Home >Technology >News >Apple rewards 19-year-old Indian student Palash Taneja for making Covid-19 tool

Apple's annual World Wide Developer's Conference is scheduled to be held on 22 June, 2020. Unlike all previous conferences, this time the WWDC will take place virtually owing to the outbreak of novel coronavirus outbreak in the world.

The event will witness a global community of 23 million developers who will have the opportunity to join from around the world for free through the Apple Developer app and the Apple Developer website.

Among these, there will also be 350 students who are selected from across 41 countries and regions. These students are the winners of the Swift Student Challenge.

Of these students, the Cupertino-based tech giant selected Palash Taneja, a 19-year-old student for its WWDC 2020 Swift Student Challenge award from India. Apple’s WWDC Swift Student Challenge is for the next-gen coders and creators and helps pick some of the best ideas that can “shape the future".

Taneja has just finished his freshman year at the University of Texas at Austin. After contracting severe case of dengue fever four years ago, the 19-year-old student said, "That whole experience of two to three months of suffering — I think that really inspired me to learn programming and to use it as a problem-solving tool."
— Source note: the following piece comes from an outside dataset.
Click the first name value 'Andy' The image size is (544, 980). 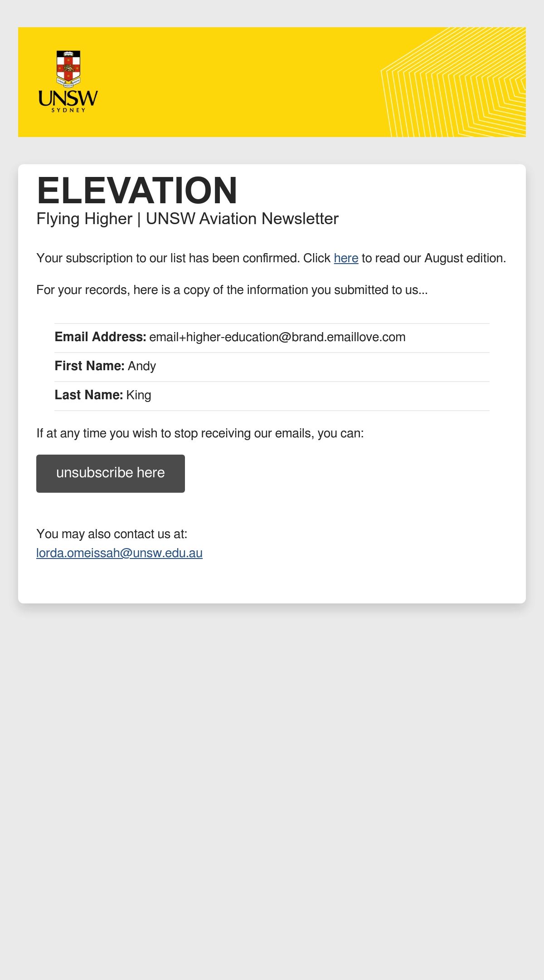pos(142,366)
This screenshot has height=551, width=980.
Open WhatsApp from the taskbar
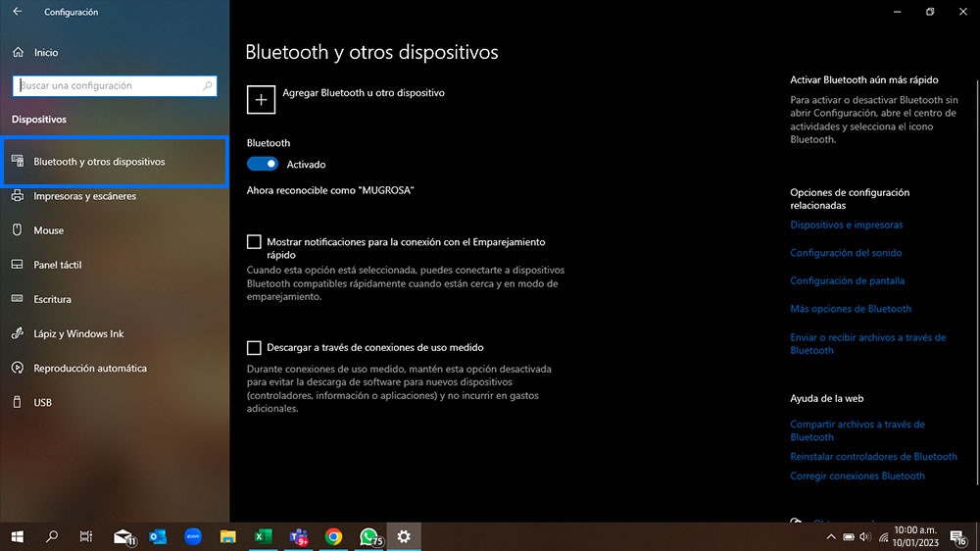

He then went on to create a web-based tool that uses machine learning to predict how mosquito-borne diseases like dengue fever would spread. And for his Swift Student Challenge submission this year, created against the backdrop of Covid-19, Taneja designed a Swift playground that teaches coding while simulating how a pandemic moves through a population, showing how precautions such as social distancing and masks can help slow infection rates.

Taneja also added that he created the tool "to help educate young people", after he saw others not taking warnings seriously.

Taneja is also passionate about education. When in India, he volunteers to teach English and Maths to underprivileged students whose families cannot afford to pay for tuition. Before he left to study in the US, he created a program that translates popular online education videos into roughly 40 languages, so that children who don’t have physical access to quality education can learn online.

The other winners of the WWDC Swift Student Challenge include 19-year-old Sofia Ongele and 18-year-old Devin Green.

Ongele has created ReDawn, an app that helps survivors of sexual assault access resources in a safe, easy and sensitive way while Green's winning playground features an artificial-intelligence robot named Stanny that can recognize and respond to 63 different comments and questions.